__Dataset__
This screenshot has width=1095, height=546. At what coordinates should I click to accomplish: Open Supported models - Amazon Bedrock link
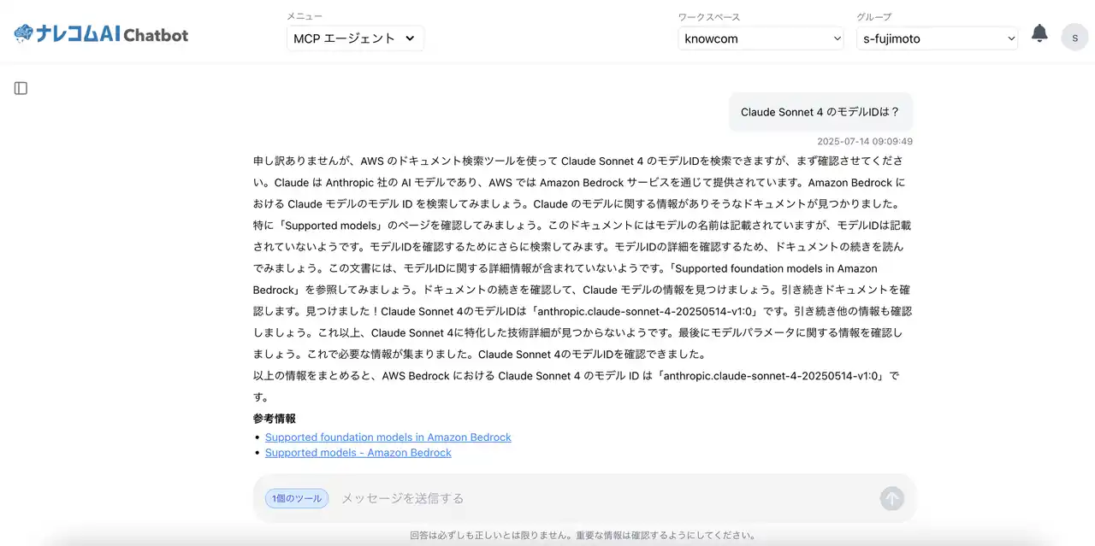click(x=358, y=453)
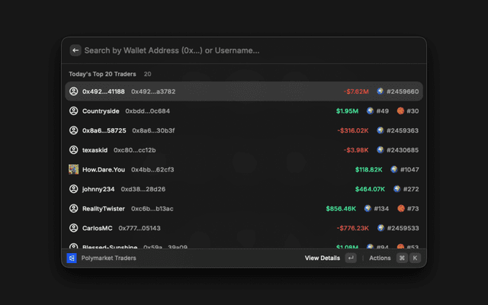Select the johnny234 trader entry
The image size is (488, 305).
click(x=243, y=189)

__Task to carry out__
In the copy, omit the pictures and reproduce every entry exactly.

__Answer section__
This screenshot has width=1095, height=546. At what coordinates should I click to accomplish: Open Supported models - Amazon Bedrock link
click(x=358, y=453)
Select the johnny234 trader entry
The image size is (488, 305).
click(x=243, y=189)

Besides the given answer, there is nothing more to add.